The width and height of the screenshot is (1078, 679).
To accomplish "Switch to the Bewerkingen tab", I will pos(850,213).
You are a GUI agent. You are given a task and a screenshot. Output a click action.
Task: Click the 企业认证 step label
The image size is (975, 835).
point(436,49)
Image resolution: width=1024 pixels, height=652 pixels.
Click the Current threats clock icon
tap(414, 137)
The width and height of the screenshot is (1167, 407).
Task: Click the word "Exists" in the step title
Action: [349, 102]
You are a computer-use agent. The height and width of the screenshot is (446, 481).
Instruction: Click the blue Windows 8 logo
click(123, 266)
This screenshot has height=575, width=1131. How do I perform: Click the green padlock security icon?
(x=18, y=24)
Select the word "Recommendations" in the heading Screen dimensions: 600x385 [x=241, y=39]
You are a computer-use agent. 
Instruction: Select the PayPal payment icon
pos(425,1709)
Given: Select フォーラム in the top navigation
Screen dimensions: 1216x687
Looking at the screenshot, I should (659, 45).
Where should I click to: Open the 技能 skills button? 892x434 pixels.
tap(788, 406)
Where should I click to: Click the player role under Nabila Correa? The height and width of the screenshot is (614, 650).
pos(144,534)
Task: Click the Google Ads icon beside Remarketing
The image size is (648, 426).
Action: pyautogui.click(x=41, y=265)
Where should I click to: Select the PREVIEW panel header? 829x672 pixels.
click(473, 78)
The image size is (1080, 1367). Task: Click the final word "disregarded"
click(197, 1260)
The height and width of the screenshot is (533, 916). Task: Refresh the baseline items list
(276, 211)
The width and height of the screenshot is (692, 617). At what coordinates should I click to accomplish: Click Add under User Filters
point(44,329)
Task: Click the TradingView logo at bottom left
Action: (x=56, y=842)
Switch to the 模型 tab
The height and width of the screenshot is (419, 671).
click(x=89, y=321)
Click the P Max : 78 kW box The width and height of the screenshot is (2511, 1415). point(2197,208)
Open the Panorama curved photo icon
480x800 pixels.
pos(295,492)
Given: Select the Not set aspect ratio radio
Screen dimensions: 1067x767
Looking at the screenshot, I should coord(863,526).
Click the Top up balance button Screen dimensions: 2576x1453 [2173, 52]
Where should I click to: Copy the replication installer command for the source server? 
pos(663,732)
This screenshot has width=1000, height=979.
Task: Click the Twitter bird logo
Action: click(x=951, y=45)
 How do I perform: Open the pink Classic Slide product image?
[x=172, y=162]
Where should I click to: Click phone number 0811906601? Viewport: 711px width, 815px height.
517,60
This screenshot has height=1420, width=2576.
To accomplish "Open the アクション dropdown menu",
* * *
- REQUIREMENT: Return all of the rows above verbatim, character for character, with nothing added or left out.

- FULL ANSWER:
The width and height of the screenshot is (1078, 679).
To accomplish "Switch to the Bewerkingen tab", I will pos(850,213).
You are a GUI agent. You are given a task and a screenshot. Output a click action.
Task: Click the 企业认证 step label
The image size is (975, 835).
point(436,49)
Image resolution: width=1024 pixels, height=652 pixels.
Click the Current threats clock icon
tap(414, 137)
The width and height of the screenshot is (1167, 407).
Task: Click the word "Exists" in the step title
Action: [349, 102]
You are a computer-use agent. The height and width of the screenshot is (446, 481).
Instruction: Click the blue Windows 8 logo
click(123, 266)
This screenshot has height=575, width=1131. How do I perform: Click the green padlock security icon?
(x=18, y=24)
Select the word "Recommendations" in the heading Screen dimensions: 600x385 [x=241, y=39]
You are a computer-use agent. 
Instruction: Select the PayPal payment icon
pos(425,1709)
Given: Select フォーラム in the top navigation
Screen dimensions: 1216x687
Looking at the screenshot, I should (659, 45).
Where should I click to: Open the 技能 skills button? 892x434 pixels.
tap(788, 406)
Where should I click to: Click the player role under Nabila Correa? The height and width of the screenshot is (614, 650).
pos(144,534)
Task: Click the Google Ads icon beside Remarketing
The image size is (648, 426).
Action: pyautogui.click(x=41, y=265)
Where should I click to: Select the PREVIEW panel header? 829x672 pixels.
click(473, 78)
The image size is (1080, 1367). Task: Click the final word "disregarded"
click(197, 1260)
The height and width of the screenshot is (533, 916). Task: Refresh the baseline items list
(276, 211)
The width and height of the screenshot is (692, 617). At what coordinates should I click to accomplish: Click Add under User Filters
point(44,329)
Task: Click the TradingView logo at bottom left
Action: (x=56, y=842)
Switch to the 模型 tab
The height and width of the screenshot is (419, 671).
click(x=89, y=321)
Click the P Max : 78 kW box The width and height of the screenshot is (2511, 1415). point(2197,208)
Open the Panorama curved photo icon
480x800 pixels.
pos(295,492)
Given: Select the Not set aspect ratio radio
Screen dimensions: 1067x767
Looking at the screenshot, I should coord(863,526).
Click the Top up balance button Screen dimensions: 2576x1453 [2173, 52]
Where should I click to: Copy the replication installer command for the source server? 
pos(663,732)
This screenshot has width=1000, height=979.
Task: Click the Twitter bird logo
Action: click(x=951, y=45)
 How do I perform: Open the pink Classic Slide product image?
[x=172, y=162]
Where should I click to: Click phone number 0811906601? Viewport: 711px width, 815px height.
517,60
This screenshot has height=1420, width=2576.
To accomplish "Open the アクション dropdown menu",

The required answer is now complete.